Text excerpt -
September 28, 2025

This year’s macOS and iOS updates have been disastrous. My M1 MacBook Air is slowed down to a crawl, with sound completely broken. I need two extra taps to do anything on the phone. And for what? An inconsistent, superfluous anti-user interface effect made for TikTok and Instagram, not humans.

🍿 The Hobby: Tales from the Tabletop (2024) was not as focused as I would have liked. It had a dash about board game designers, a splash of podcasters and YouTubers in the space, a good dose of the tabletop world championship, some pieces on players' ever-expanding personal collections, and so on, and so forth. All important, all shot in the modern, pleasing documentary style. Of course, when equal space is given to everything the message can only be “board games good”. Fine, but not exactly masterwork cinema.

Data extract -
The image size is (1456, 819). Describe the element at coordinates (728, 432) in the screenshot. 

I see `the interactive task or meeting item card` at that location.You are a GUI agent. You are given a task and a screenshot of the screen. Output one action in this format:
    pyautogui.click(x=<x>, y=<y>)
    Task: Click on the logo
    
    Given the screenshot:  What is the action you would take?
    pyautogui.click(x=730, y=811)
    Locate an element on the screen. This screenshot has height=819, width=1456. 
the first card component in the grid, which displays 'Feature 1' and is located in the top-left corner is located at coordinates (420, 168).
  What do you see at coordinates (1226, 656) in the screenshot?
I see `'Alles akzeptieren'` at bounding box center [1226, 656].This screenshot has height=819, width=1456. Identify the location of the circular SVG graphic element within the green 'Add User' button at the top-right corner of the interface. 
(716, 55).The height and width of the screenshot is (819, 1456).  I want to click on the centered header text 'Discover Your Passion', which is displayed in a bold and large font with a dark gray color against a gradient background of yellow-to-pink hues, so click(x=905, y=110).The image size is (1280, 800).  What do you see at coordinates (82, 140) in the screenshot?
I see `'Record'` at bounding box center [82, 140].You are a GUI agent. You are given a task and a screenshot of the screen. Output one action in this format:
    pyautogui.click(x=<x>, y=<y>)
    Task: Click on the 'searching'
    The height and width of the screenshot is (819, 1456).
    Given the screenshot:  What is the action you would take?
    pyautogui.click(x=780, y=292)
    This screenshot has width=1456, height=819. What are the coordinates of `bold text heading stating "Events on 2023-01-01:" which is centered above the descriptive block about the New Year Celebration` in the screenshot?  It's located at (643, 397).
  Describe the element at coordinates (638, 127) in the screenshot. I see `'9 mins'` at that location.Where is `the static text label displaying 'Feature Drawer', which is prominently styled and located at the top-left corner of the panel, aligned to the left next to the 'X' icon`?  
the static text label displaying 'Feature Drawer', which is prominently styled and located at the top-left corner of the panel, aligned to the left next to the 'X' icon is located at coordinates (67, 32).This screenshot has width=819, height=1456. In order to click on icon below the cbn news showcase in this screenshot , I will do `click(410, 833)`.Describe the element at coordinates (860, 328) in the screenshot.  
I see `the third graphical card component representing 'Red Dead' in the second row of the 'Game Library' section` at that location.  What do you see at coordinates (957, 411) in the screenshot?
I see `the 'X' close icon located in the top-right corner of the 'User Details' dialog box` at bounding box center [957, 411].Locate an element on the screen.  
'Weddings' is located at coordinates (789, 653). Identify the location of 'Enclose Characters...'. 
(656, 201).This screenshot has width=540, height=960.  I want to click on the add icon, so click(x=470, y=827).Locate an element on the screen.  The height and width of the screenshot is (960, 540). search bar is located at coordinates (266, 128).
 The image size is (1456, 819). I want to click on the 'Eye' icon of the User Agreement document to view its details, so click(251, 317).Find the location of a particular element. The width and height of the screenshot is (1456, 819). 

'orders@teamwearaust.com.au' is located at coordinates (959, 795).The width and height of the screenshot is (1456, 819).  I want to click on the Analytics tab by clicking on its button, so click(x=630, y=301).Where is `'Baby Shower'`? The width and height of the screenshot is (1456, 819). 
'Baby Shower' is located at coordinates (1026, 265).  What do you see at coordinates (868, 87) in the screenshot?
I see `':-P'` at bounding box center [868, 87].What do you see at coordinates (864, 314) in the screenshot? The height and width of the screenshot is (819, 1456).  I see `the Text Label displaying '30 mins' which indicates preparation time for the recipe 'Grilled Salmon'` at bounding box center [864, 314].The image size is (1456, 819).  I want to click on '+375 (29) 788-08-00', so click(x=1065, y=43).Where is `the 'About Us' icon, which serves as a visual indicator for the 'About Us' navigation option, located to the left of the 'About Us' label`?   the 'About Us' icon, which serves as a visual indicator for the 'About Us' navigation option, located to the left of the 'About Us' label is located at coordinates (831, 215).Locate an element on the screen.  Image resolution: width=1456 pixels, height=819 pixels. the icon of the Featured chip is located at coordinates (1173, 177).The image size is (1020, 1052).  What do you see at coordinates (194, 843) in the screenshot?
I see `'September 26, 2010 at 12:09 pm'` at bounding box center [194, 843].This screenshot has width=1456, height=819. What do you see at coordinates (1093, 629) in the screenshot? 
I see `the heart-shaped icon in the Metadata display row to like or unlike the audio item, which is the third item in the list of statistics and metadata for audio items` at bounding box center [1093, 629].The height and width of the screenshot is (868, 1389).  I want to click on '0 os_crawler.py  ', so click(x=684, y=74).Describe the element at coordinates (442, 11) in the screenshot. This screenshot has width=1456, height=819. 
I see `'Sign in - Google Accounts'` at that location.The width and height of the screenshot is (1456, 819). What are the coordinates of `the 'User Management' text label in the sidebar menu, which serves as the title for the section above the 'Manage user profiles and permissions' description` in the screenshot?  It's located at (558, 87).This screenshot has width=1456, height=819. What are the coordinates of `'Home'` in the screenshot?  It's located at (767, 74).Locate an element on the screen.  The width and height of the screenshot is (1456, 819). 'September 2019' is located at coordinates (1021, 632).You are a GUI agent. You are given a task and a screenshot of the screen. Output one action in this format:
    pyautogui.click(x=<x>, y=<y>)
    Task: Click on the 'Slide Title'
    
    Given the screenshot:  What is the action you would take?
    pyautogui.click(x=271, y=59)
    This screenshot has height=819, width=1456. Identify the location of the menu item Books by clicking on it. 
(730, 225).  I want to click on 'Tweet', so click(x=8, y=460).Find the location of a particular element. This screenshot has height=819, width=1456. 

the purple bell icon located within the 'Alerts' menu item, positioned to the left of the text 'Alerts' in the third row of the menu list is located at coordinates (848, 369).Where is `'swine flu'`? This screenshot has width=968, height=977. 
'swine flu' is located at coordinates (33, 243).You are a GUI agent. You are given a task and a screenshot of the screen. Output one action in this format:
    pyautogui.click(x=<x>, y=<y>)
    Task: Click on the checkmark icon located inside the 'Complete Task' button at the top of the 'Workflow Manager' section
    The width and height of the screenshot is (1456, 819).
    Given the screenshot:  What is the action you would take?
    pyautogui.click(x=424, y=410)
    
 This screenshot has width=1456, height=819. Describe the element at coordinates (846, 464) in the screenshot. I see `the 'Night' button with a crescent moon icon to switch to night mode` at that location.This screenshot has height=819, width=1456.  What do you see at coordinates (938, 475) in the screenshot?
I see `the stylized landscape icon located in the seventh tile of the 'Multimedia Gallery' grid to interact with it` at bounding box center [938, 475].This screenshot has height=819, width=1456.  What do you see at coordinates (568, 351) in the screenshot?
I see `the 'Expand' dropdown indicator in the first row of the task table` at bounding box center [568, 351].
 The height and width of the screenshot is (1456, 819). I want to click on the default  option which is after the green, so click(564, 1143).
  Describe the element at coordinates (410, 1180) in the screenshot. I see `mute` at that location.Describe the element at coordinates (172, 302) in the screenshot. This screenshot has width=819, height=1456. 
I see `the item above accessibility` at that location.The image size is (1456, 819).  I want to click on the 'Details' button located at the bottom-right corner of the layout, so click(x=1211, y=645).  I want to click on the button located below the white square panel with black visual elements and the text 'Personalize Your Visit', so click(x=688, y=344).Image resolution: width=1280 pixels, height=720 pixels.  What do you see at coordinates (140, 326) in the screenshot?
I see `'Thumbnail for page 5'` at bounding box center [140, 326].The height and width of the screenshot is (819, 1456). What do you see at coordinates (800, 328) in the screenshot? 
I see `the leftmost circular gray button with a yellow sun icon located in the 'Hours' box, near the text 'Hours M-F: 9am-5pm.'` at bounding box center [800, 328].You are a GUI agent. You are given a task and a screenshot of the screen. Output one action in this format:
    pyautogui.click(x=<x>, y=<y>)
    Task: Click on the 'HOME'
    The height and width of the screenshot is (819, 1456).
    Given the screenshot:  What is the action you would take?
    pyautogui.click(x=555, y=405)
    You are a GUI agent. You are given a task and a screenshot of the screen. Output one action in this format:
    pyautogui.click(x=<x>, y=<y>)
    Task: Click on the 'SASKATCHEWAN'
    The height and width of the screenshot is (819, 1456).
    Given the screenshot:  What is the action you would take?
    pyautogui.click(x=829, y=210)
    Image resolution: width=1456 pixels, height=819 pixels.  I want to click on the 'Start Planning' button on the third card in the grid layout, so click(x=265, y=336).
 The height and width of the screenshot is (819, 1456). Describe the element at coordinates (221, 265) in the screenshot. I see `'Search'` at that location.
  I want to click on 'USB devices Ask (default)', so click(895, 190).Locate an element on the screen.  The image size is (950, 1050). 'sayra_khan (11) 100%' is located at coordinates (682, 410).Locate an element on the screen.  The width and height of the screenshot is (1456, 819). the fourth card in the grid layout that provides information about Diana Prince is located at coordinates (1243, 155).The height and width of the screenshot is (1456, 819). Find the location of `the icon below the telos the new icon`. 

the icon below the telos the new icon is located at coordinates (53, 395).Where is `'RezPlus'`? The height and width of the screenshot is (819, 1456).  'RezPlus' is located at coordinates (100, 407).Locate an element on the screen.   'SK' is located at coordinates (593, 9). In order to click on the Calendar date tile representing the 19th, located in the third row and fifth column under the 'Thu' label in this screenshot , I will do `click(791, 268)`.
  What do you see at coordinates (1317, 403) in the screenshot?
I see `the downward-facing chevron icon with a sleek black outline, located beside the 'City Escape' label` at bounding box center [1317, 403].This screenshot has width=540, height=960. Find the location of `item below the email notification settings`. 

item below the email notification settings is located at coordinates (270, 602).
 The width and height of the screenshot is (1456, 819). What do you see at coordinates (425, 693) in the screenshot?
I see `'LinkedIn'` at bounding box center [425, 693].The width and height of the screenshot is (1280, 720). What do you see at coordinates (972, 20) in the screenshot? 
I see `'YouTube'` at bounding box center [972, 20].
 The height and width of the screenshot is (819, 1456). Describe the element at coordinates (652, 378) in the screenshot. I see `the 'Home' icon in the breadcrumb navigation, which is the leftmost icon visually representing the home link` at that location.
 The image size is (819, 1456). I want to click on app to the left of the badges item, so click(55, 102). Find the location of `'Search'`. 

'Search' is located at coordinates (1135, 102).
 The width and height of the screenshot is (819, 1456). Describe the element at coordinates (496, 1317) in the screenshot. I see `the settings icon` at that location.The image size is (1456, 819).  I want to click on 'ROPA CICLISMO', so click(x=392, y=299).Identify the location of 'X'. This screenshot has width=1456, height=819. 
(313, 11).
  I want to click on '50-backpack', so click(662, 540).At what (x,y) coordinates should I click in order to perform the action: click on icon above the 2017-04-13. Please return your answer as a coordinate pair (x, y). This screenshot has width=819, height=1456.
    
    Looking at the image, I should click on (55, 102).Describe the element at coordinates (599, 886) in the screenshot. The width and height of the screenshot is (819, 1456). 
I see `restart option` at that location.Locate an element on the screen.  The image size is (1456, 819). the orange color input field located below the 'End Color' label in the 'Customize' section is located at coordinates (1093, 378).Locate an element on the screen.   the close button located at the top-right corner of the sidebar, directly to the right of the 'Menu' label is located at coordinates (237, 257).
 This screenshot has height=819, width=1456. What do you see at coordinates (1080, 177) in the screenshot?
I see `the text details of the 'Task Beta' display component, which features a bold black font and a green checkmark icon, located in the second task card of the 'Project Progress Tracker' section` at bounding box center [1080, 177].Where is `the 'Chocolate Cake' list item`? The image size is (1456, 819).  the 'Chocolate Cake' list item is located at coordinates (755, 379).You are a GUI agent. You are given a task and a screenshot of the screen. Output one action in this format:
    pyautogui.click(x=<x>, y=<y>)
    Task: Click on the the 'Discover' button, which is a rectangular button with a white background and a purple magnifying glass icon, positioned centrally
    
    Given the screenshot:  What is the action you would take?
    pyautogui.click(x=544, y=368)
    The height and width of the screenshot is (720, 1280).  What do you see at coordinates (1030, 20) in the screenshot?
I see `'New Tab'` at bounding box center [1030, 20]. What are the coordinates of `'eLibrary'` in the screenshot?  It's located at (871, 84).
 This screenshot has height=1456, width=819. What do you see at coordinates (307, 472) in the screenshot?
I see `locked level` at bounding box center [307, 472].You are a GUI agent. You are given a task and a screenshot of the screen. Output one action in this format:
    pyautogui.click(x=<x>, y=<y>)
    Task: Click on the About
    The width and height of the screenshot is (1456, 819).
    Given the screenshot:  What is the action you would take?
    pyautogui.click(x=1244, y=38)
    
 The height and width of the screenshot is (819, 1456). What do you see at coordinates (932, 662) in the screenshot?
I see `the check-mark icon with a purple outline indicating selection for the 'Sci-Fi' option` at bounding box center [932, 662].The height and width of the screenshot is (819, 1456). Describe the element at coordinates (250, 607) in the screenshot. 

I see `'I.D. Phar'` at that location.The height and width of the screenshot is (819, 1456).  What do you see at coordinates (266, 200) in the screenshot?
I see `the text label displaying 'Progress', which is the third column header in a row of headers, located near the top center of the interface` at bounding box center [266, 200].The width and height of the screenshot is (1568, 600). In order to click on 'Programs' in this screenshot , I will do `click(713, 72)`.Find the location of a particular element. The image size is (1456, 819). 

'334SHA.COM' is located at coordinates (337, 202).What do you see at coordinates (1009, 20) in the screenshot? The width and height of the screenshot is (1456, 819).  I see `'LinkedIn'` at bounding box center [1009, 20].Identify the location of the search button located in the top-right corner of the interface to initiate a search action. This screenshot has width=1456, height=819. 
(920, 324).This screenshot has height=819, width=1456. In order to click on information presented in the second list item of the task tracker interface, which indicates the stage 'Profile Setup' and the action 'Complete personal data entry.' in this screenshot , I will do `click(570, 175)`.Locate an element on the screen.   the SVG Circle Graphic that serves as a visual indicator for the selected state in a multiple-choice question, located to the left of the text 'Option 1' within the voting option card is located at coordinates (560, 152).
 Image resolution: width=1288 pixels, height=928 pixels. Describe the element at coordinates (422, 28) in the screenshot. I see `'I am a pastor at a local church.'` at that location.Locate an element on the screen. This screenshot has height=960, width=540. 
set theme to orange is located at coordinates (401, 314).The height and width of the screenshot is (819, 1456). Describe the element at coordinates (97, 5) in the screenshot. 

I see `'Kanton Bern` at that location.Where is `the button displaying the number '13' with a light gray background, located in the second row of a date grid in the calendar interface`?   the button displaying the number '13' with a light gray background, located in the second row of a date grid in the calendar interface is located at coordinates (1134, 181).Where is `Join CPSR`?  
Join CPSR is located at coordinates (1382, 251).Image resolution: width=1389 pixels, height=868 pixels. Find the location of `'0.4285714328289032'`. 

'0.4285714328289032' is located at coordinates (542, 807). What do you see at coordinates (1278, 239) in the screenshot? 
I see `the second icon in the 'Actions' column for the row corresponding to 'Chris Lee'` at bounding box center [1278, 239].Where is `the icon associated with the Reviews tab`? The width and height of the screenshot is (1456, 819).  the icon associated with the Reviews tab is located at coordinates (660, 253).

Work instructions -
(1) According to the post about this year's macOS and iOS updates, which computer has been slowed to a crawl?
(2) Pick up the post about this year's macOS and iOS updates and the board game documentary, continuing it after its last sentence.
None of the entries above are needed for this work.

Answers for each item -
(1) An M1 MacBook Air.

(2)
September 27, 2025

Weekend links, MSM edition

Gift links for the last 3 — enjoy.

September 26, 2025

House of quicksand and fog

Yesterday, I quoted John Ioannidis’s description of how the pandemic was changing the norms of science:

There was absolutely no conspiracy or preplanning behind this hypercharged evolution. Simply, in times of crisis, the powerful thrive and the weak become more disadvantaged. Amid pandemic confusion, the powerful and the conflicted became more powerful and more conflicted, while millions of disadvantaged people have died and billions suffered.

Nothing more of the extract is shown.